### WHAT TO PRODUCE
Change "computer-use agent" to "screen assistant" in each listing below, keep everything else as it is, and write the listings out again without the pictures.

* Start DATA FOR THIS EXERCISE *

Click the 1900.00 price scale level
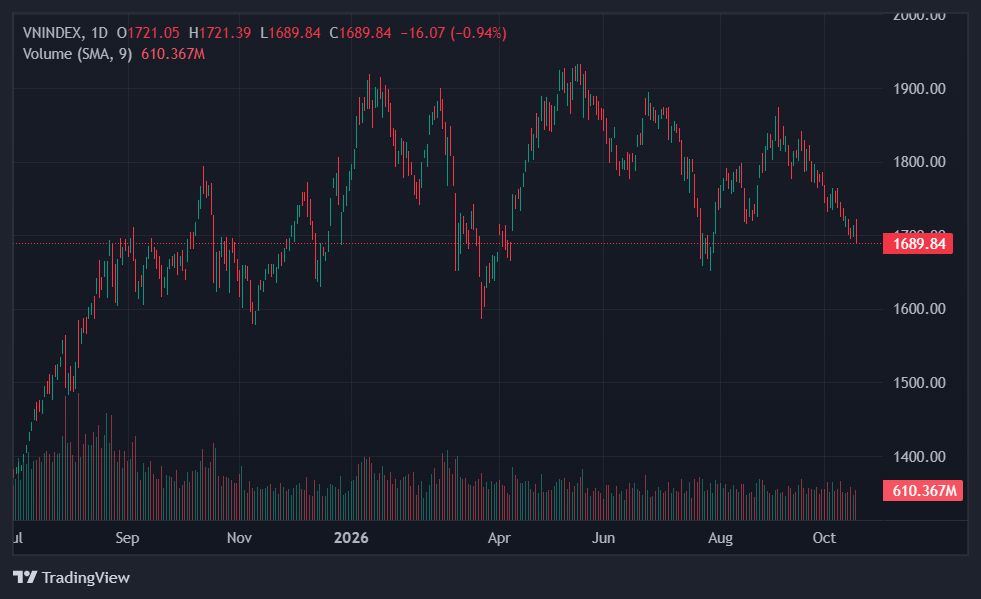This screenshot has height=599, width=981. (919, 89)
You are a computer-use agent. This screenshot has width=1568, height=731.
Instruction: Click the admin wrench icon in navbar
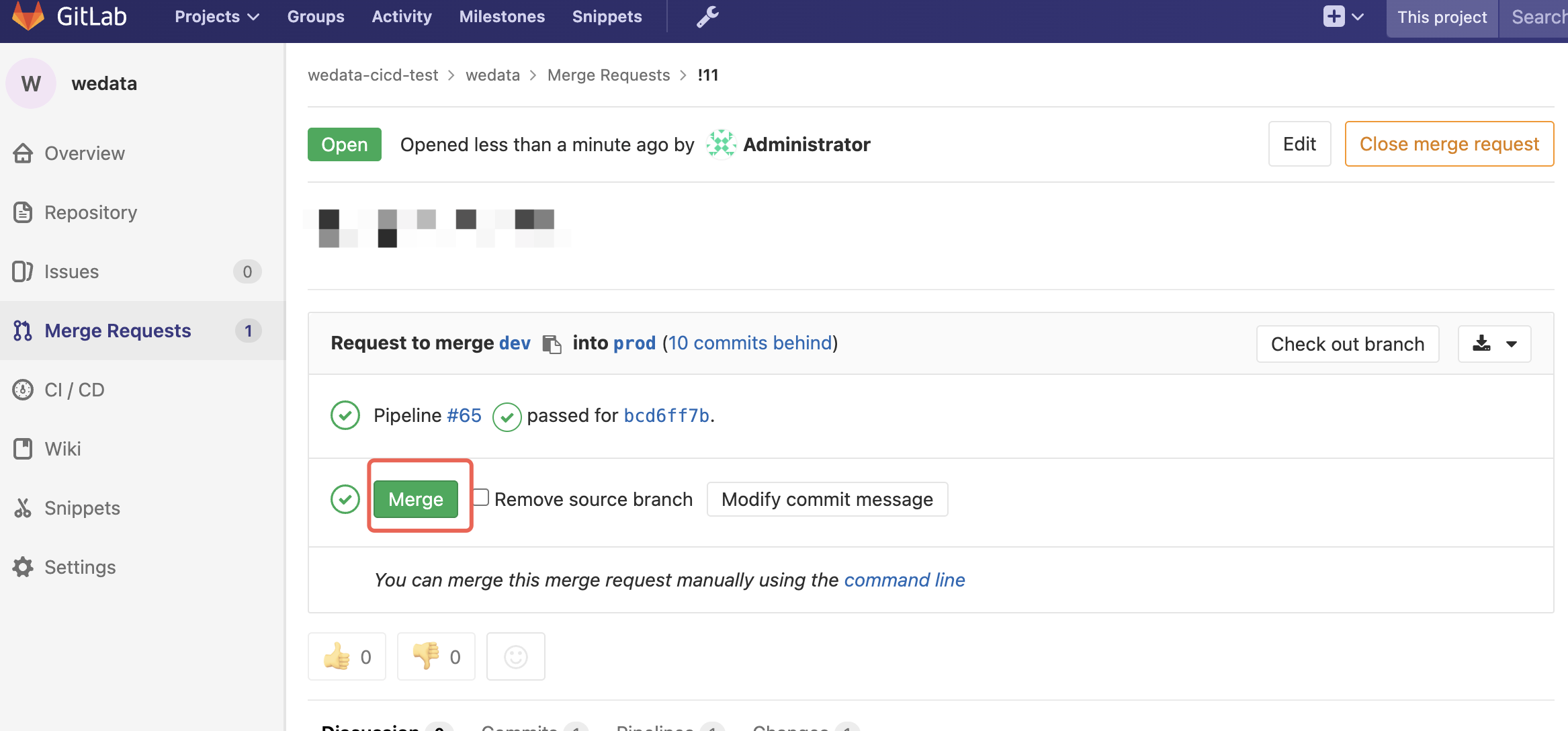click(707, 17)
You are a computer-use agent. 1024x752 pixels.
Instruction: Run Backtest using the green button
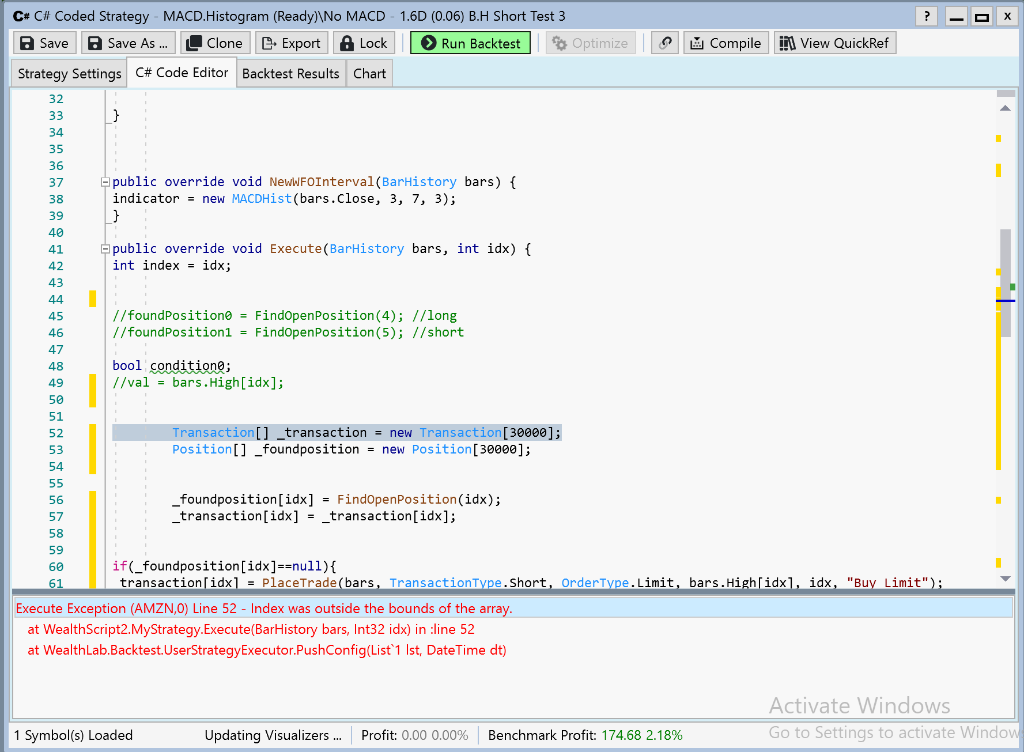(x=470, y=43)
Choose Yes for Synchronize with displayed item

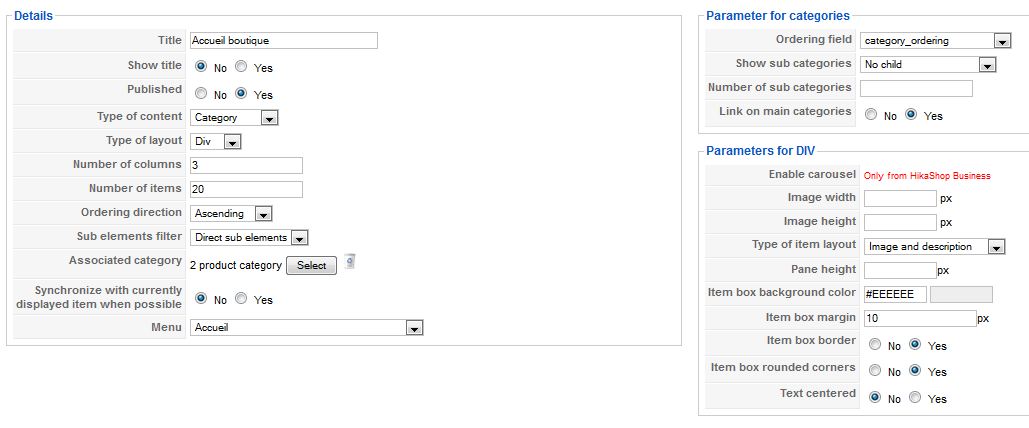tap(241, 298)
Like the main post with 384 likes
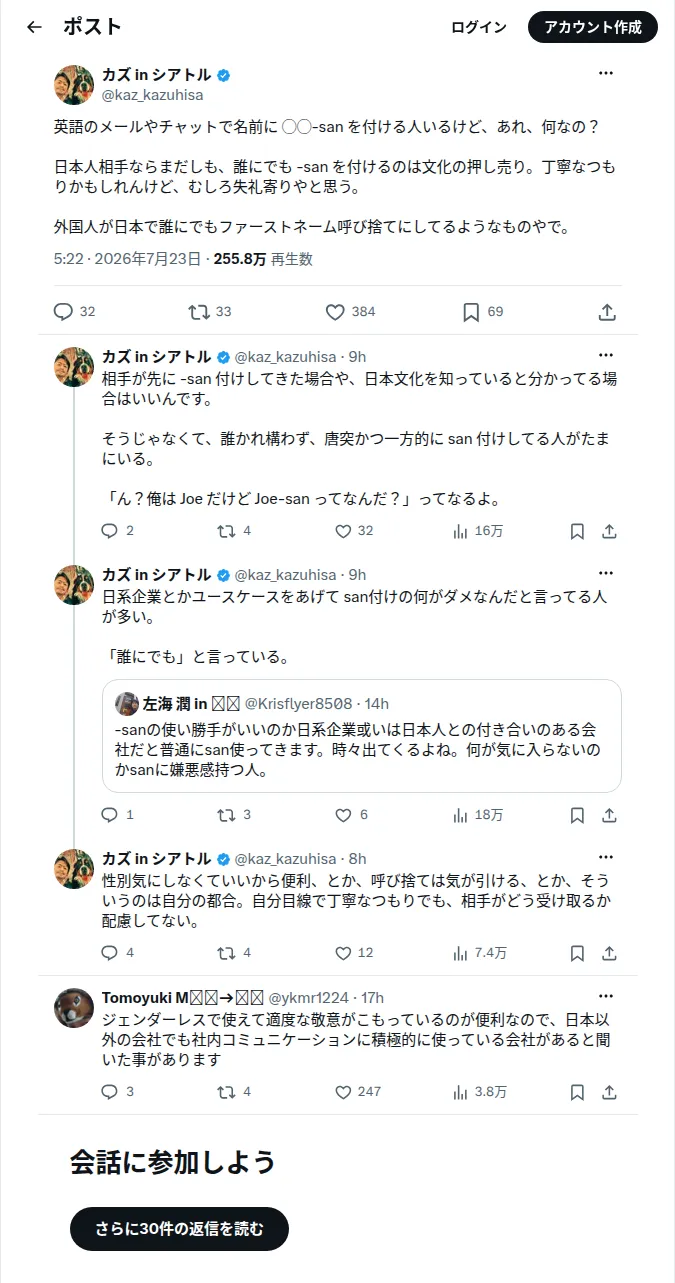The width and height of the screenshot is (675, 1283). [x=350, y=312]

* End DATA FOR THIS EXERCISE *

### ANSWER TO THIS EXERCISE
Click the 1900.00 price scale level
This screenshot has height=599, width=981. (919, 89)
You are a screen assistant. This screenshot has width=1568, height=731.
Instruction: Click the admin wrench icon in navbar
click(707, 17)
You are a screen assistant. 1024x752 pixels.
Instruction: Run Backtest using the green button
(x=470, y=43)
Choose Yes for Synchronize with displayed item

tap(241, 298)
Like the main post with 384 likes
The width and height of the screenshot is (675, 1283). [x=350, y=312]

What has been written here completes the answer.